→ Source excerpt:

In article <ggjWj.3412$J16....@newssvr23.news.prodigy.net>,

Monty Hall <mo...@hall.com> writes:
>Hello,
>
>When I assemble a system that I want to simulate I get a matrix equation
> of the following form. My input vector is a list of function
>derivatives. I'm solving for pipeline flow rates using a linear model -
>something very similar to a electrical circuit. Would the matrix
>equation be classified as a differential algebraic equation?
>
>
> A x b
>--------------- ------ -
>a11 a12 a13 a14 m''(t) c1
>a21 a22 a23 a24 * m'(t) = c2
>a31 a32 a33 a34 m(t) c3
>a41 a42 a43 a44 p c4

!!!!! this looks quite strange: maybe you intended here to write this in the
original meaning but had the system already transformaed in the first order
system form. but even then the system would look like
A(y)y' + B(y) = F(t)

y(t)=(y1(t),y2(t),p(t)) with y1(t)=m(t) and y2(t)=m'(t)


>
>
>The above was written abbreviated. If I had 3 pipelines, my "x" vector
>would be
> m1''(t)
> m2''(t)
> m3''(t)
> m1'(t)
> m2'(t)
> m3'(t)
> m1(t)
> m2(t)
> m3(t)
> ...
>
>Currently, I place the initial conditions into the "b" input vector -
>which includes the initial/current value to the diff eq's - and multiply
>by a LU decomposed "A" matrix to solve to the "x" vector. At that point
>I accumulate the solutions - an euler integration in appearance, place
>accumulated values into "b" vector and solve again for each time step.
>
>"euler" performed @ each time step:
>----------------------------------
> m(t1) = m(t0) + m'(t1) placed into "b" for next iteration
> m'(t1) = m'(t0) + m''(t1) placed into "b" for next iteration
> m''(t1) = solution from "x"
>


obviously you forgot the factor delta_t on the right hand side
and took Euler implicit?

→ Given information:
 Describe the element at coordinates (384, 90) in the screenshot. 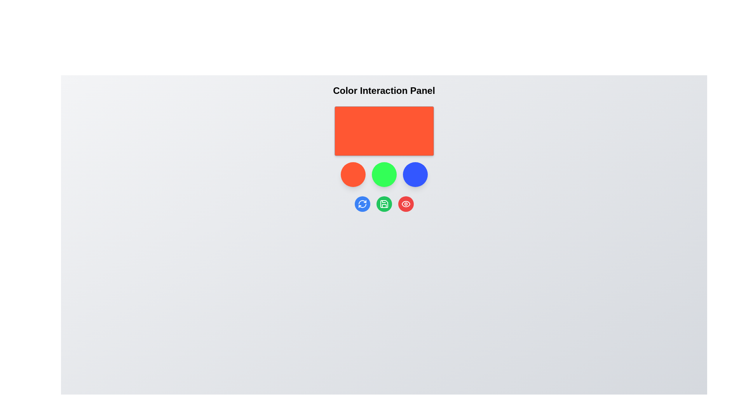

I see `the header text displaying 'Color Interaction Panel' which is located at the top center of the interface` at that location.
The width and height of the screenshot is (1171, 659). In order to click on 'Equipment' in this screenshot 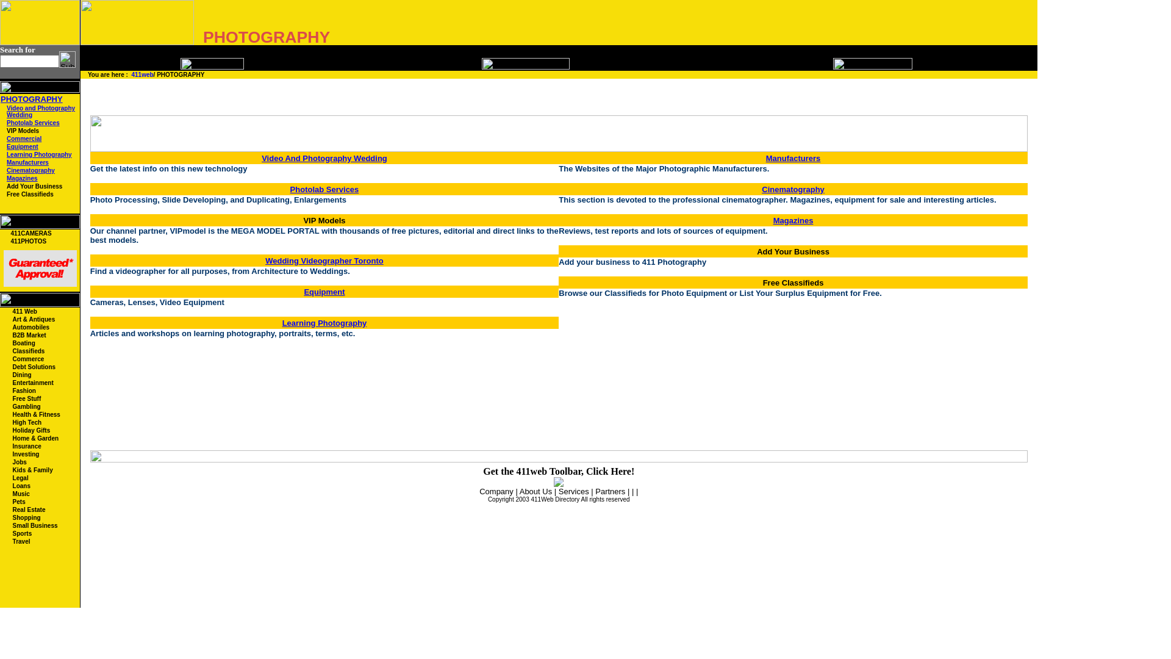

→ Task to complete:
In the pipeline simulation thread, what factor does the reply say was left out on the right-hand side of the Euler update? The lines play no part in this.

→ Response to the exercise:
The factor delta_t.